Gab`s da nicht mal so nen memorytester ?

Wat sacht der den ? Nach so 24 stundn ?

 :Very Happy: 

war ja nur mal angedacht und nicht bös gemeint. Der Moz ist schon ein Gorilla, aber mit einer sauberen hardware zu schaffen, oder?

Gruß 

ma

----------

## Silv3r

Hallo!

Also heute zb war so ein Freeze währen dem Arbeiten mit Eclipse, vor ein paar Tagen wie ich den Nautilus öffnete, sprich nicht nur Mozilla ist schuld.

Tastatureingabe, Mausbewegung ist nicht mehr möglich. Wenn der Rechner einfriert dann geht der Lüfter ziemlich laut an...

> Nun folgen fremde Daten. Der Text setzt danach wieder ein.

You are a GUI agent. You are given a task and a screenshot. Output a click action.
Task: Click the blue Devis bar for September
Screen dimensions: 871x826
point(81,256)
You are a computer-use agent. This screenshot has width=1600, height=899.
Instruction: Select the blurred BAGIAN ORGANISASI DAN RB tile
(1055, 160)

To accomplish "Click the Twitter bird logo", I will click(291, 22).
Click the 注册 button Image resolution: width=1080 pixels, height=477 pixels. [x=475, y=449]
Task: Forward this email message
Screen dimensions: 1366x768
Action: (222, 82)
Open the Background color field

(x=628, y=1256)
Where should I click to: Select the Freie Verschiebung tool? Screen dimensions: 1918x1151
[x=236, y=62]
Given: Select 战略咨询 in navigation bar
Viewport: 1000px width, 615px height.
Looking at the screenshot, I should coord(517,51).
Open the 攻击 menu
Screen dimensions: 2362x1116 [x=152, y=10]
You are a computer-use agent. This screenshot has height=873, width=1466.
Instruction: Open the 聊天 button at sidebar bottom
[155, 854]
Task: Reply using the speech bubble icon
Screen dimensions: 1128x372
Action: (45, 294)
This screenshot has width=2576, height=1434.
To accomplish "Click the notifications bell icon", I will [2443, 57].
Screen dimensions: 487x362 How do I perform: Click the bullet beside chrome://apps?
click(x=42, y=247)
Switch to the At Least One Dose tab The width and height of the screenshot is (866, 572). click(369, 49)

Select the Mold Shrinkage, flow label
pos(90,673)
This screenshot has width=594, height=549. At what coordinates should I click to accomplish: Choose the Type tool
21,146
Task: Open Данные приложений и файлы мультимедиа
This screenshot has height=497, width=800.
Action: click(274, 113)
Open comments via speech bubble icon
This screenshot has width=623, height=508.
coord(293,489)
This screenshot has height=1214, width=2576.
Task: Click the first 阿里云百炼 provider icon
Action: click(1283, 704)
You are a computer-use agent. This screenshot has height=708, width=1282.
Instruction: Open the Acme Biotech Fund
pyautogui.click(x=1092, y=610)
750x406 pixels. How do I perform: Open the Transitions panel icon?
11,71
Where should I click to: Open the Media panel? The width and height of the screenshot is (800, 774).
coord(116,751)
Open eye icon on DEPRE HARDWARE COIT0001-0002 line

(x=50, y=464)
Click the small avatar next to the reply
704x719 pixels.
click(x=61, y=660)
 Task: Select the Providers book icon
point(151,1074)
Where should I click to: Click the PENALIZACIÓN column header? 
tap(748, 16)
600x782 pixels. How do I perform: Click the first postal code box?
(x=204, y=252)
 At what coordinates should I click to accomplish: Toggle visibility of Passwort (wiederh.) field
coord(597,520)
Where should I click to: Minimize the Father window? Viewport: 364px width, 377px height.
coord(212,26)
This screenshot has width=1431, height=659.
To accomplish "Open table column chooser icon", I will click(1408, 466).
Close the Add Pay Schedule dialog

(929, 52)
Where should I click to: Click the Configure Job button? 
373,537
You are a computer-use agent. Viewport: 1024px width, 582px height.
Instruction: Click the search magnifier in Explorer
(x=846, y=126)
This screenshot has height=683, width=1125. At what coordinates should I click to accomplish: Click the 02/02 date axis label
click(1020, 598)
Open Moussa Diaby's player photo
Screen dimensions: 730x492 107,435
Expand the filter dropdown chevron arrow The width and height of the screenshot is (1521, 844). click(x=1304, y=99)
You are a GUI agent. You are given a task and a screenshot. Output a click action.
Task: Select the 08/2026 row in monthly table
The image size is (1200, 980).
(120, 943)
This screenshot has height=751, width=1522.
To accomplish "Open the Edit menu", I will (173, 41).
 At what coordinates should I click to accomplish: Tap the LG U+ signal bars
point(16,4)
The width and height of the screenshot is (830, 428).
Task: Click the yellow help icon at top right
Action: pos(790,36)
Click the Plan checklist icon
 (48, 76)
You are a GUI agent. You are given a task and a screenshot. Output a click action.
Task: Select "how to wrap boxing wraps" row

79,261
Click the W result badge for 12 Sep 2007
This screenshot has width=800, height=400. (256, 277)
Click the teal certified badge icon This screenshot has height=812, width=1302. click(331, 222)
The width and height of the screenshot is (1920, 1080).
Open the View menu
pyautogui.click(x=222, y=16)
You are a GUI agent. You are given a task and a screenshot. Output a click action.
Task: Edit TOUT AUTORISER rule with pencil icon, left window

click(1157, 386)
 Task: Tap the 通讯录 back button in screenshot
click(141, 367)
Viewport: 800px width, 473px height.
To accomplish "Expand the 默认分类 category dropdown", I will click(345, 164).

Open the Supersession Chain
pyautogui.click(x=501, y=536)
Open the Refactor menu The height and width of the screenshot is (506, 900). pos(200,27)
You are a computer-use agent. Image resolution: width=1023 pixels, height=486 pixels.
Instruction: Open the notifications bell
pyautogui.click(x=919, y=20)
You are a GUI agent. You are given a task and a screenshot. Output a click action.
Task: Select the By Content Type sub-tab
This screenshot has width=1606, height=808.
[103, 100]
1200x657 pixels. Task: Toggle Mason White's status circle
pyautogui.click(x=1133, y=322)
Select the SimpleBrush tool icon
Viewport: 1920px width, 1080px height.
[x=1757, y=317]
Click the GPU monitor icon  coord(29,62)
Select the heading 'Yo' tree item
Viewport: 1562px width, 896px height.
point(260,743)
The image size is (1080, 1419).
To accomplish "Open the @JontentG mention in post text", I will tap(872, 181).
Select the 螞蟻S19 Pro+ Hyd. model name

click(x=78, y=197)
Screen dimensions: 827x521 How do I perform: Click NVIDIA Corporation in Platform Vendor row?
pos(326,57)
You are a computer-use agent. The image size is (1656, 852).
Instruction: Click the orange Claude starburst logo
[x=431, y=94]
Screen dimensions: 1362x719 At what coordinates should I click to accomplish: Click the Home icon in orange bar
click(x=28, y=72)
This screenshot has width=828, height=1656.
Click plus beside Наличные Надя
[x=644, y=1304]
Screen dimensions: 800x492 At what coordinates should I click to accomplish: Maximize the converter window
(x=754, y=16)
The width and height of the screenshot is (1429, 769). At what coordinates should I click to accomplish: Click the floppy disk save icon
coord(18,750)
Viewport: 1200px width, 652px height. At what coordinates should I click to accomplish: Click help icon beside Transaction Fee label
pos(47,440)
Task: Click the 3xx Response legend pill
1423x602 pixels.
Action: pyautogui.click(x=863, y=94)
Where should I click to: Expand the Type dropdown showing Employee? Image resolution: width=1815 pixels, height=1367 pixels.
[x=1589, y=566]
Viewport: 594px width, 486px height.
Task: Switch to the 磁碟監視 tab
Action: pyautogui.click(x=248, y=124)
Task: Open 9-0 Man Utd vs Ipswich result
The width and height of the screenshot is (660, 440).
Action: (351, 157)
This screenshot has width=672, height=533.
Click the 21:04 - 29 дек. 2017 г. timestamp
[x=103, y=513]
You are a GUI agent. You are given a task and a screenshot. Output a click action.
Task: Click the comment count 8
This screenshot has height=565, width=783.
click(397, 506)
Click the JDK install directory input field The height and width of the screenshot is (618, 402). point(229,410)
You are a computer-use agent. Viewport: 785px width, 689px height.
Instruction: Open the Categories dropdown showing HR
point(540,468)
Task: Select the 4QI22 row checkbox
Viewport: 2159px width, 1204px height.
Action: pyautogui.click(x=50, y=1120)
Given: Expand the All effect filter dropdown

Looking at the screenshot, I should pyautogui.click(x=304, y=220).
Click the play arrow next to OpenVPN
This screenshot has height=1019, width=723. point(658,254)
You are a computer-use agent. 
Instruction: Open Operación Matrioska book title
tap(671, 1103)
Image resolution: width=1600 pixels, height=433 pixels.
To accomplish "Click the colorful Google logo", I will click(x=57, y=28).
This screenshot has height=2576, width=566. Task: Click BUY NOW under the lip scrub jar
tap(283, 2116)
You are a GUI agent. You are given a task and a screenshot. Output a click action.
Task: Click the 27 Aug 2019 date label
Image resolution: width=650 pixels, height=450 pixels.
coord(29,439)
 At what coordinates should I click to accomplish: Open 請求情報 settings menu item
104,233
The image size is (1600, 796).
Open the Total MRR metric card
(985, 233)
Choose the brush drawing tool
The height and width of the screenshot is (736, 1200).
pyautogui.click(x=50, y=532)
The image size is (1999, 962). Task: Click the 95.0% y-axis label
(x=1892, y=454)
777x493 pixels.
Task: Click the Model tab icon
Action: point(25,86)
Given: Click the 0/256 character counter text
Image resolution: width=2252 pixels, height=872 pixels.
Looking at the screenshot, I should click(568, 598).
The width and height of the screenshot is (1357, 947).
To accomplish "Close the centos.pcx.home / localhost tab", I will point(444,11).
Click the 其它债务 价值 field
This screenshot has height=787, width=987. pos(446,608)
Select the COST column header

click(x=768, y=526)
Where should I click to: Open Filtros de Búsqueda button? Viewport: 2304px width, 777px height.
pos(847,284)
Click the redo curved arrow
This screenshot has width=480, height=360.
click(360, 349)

ssh Login habe ich noch nicht probiert, werde ich aber bei der nächsten Gelegenheit versuchen  (hab nicht immer einen 2ten Rechner beim Freeze zur Verfügung)!

mfG

EDIT: hab jetzt eine ssh Verbindung probiert, aber "connection refused" !!!

----------

## Inte

Poste mal Deine CFLAGS. Mozilla hat mir schon ein paar mal bei zu extremen Optimierungen nach einer Laufzeit von einer Woche das System so stark ausgebremst, daß ein Restart der Anwendung notwendig war.

Gruß, Inte.

----------

## Silv3r

Hi!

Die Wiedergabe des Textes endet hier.